Affermare che il robot “è meglio” della laparoscopia è senza dubbio sbagliato: come spesso accade, non è tanto la strumentazione utilizzata in sala operatoria a fare la differenza quanto più l’esperienza e l’abilità del chirurgo. In parole semplici, affidarsi ad un Centro solo perché “ha il robot” non garantisce risultati migliori, allo stesso modo non ha assolutamente senso diffidare di un Medico solo perché “non usa il robot”.

Chirurgo robotico o robot chirurgo? C’è ancora la mano dell’uomo…
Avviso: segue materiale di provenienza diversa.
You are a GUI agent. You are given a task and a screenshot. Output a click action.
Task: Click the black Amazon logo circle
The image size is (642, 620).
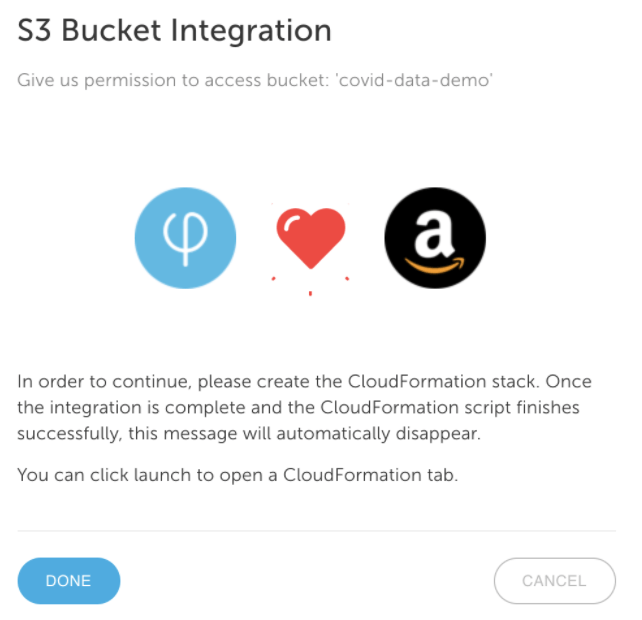click(x=435, y=238)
La tecnologia messa a disposizione dalla chirurgia robotica è impressionante: la telecamera fornisce una visione tridimensionale del campo chirurgico, i controller permettono di eseguire movimenti finissimi senza il “tremolio” fisiologico delle mani umane, la realtà aumentata permette di vedere vasi sanguigni e masse tumorali attraverso le strutture, prima ancora di inciderle. Nonostante queste risorse complesse e utili, non bisogna mai dimenticare un elemento fondamentale: il DaVinci è solo uno strumento, è comunque il chirurgo a “muovere le fila” grazie alla sua conoscenza anatomica e abilità pratica. É per questo che la padronanza del robot deriva da un lungo e costante allenamento e viene affinata con anni di esperienza.

Magari un giorno gli esseri umani smetteranno di fare i chirurghi, sostituiti da eserciti di “polpi di metallo” in grado di eseguire i più disparati interventi chirurgici, ma per ora, con buona pace dei fan di Asimov, dovremo accontentarci dei nostri medici in carne e ossa.